Ervin Proctor JOHNSON, Defendant-Appellant.
No. 87-5668.
United States Court of Appeals, Fourth Circuit.
Argued: May 4, 1988.
Decided: June 15, 1988.
Todd C. Conormon, Assistant Federal Public Defender (William E. Martin, Federal Public Defender, on brief), for appellant.
J. Douglas Wilson (Samuel Rosenthal, Chief, Appellate Section, Criminal Division, United States Department of Justice; Samuel T. Currin, United States Attorney, on brief), for appellees.
Before WIDENER and CHAPMAN, Circuit Judges, and EUGENE A. GORDON, Senior United States District Judge for the Middle District of North Carolina, sitting by designation.
PER CURIAM:
Ervin Proctor Johnson appeals from a drug conviction contending that the trial judge improperly limited cross-examination of an undercover officer, the prosecution's key witness, in violation of the Confrontation Clause of the Sixth Amendment. Johnson also asserts that, at the sentencing hearing, the trial judge improperly admitted hearsay evidence stemming from an unidentified informant, in violation of Johnson's due process rights. Finding no error, we affirm.
I.
In 1987, a jury convicted Johnson of dealing drugs, and the trial judge sentenced him to 10 years in prison. At the jury trial, Officer Phillip Sweatt testified as the key witness for the prosecution. Sweatt operated as an undercover agent in the events in question. Sweatt testified that he had been told by an informant that a black male named Pete Johnson was selling cocaine from a trailer, in an area known as "Cocaine Hill." According to Sweatt's testimony, Sweatt and the informant drove to the trailer on October 21, 1986, at approximately 5:00 p.m. Sweatt walked to the trailer and, through a small window, observed an Indian male and a black male inside the trailer. While standing at the trailer window, Sweatt noticed that a small white car, driven by a black female, arrived at the scene. After negotiating with the individuals in the trailer, Sweatt purchased 1/8 ounce of cocaine from them. The entire transaction lasted 9 minutes. Finally, Sweatt identified the defendant, Ervin Johnson, as the black male in the trailer.
On cross-examination, Sweatt acknowledged that this investigation was his first undercover assignment, that it was dusk at the time of transaction, and that the lantern on the table beside the black male was needed to observe the appearance of the occupants. He further acknowledged that his investigative report stated that the suspects involved in this transaction were an unknown Indian male and an unknown black male referred to as "Pete", and that the report included no reference to the last name "Johnson." Finally, Sweatt acknowledged that the report did not mention a white care driven by a black female.

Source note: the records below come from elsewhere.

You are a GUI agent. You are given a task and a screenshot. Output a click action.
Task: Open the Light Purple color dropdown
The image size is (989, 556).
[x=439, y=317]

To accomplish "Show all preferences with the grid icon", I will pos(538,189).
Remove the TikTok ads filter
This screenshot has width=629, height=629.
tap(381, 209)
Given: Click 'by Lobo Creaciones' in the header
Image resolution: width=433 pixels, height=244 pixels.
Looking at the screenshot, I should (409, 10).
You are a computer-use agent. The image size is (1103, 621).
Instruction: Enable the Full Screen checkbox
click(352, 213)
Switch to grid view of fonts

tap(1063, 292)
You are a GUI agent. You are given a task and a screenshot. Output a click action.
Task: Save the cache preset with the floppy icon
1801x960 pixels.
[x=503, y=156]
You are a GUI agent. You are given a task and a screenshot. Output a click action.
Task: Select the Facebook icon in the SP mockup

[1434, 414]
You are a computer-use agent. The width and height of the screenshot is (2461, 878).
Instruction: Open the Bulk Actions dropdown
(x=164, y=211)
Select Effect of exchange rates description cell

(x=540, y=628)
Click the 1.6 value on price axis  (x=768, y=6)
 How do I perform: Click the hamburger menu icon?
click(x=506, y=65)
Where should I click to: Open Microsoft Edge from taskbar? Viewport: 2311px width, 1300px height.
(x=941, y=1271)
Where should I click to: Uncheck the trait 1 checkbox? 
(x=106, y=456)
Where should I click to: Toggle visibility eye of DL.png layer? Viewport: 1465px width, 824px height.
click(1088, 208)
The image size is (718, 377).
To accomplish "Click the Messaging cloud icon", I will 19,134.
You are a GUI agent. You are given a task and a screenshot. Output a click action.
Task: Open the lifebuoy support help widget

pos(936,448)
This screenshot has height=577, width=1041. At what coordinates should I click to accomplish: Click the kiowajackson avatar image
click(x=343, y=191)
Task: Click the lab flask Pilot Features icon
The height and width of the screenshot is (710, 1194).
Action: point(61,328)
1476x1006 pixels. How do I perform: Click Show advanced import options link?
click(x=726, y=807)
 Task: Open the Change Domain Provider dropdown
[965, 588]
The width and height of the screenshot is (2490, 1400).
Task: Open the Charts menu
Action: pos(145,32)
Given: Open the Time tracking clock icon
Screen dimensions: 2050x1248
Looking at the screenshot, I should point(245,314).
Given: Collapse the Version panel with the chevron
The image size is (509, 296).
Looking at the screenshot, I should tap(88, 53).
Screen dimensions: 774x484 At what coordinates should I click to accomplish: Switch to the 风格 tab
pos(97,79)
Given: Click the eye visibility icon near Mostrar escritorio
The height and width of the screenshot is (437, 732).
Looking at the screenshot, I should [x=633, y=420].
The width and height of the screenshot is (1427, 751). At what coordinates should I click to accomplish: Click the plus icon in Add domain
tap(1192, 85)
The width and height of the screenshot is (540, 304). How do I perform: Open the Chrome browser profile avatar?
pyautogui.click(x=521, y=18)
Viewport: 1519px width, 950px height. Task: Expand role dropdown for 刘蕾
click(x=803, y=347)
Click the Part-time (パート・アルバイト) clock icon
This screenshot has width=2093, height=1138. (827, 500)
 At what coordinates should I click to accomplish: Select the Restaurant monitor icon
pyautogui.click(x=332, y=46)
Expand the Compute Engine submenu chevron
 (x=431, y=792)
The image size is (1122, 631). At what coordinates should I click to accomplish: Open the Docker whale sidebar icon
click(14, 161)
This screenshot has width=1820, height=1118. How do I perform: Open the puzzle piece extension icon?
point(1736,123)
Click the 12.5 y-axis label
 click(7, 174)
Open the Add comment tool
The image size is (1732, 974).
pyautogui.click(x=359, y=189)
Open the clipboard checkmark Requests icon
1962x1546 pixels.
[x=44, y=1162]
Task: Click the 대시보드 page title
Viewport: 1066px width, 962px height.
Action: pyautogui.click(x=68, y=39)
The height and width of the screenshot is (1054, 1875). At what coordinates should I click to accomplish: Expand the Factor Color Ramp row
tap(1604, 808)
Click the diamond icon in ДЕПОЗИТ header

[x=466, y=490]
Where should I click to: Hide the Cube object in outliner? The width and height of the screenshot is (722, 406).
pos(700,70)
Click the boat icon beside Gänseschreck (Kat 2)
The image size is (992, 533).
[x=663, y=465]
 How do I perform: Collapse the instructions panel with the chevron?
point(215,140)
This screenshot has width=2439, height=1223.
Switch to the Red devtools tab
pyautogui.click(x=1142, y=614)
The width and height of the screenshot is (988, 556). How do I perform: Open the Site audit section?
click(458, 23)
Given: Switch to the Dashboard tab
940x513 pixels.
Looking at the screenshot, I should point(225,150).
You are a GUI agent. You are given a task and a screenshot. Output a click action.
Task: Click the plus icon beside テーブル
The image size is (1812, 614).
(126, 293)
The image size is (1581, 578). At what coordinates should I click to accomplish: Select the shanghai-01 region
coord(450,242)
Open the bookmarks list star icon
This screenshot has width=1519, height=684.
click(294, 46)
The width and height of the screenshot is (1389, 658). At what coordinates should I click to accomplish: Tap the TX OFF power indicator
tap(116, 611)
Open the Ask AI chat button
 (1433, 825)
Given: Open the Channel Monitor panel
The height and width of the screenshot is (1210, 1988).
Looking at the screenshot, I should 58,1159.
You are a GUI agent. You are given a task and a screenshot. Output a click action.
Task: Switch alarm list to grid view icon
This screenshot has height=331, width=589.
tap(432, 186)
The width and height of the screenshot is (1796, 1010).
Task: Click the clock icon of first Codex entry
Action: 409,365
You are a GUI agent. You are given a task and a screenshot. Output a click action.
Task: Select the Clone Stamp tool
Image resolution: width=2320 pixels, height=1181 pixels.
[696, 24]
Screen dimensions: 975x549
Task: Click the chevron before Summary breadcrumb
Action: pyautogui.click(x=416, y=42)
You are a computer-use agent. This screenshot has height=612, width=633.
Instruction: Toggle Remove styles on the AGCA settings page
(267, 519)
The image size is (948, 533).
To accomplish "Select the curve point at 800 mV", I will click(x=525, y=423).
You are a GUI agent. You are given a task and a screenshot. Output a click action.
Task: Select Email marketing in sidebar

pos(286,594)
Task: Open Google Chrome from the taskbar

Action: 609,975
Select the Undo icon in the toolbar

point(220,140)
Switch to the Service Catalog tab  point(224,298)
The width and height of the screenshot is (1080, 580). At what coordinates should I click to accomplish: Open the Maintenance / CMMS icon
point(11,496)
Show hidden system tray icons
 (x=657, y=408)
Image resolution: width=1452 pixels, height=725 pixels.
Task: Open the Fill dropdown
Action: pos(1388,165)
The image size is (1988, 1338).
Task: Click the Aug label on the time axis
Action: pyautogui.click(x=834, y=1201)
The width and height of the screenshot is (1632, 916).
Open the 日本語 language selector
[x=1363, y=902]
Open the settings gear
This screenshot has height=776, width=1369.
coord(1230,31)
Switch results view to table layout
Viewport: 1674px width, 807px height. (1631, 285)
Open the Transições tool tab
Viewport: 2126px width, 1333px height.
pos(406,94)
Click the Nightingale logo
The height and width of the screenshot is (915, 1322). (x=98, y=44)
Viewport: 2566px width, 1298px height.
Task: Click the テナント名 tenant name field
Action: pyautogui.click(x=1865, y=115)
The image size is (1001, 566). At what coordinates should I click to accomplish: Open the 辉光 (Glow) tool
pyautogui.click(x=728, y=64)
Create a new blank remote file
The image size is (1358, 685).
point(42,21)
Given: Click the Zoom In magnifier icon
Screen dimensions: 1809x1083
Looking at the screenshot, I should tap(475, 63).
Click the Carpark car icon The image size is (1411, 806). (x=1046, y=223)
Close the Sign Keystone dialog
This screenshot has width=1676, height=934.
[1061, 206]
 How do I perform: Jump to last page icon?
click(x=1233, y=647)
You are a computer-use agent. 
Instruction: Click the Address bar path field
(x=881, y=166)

Defense counsel then referred Sweatt to his testimony in a prior proceeding in which the government sought to prosecute James Allen Jones. Sweatt acknowledged that, at a pretrial hearing in the Jones case, he unequivocally identified Jones as an individual who had sold him cocaine. Sweatt further acknowledged that at the pretrial hearing he testified that the dealer referred to himself as Allen Jones, and that he specifically remembered the dealer's deformed eye. Jones in fact had a deformed eye. Defense counsel, at this point, referred to Sweatt's investigative report in the Jones case, noting that the report did not mention the deformed eye. Sweatt indicated that he could not remember the contents of the report. Defense counsel then attempted to show Sweatt the relevant portions of the Jones report. The government objected and the court sustained the objection. Thereafter, the court prohibited defense counsel from making any specific reference to the Jones case. The court, however, permitted defense counsel to elicit from Sweat that, in general terms, he may have made an erroneous identification in a prior case. As his primary basis for appeal, Johnson contends that the trial judge's limitation of defense counsel's cross-examination of Sweatt violated the Confrontation Clause of the Sixth Amendment.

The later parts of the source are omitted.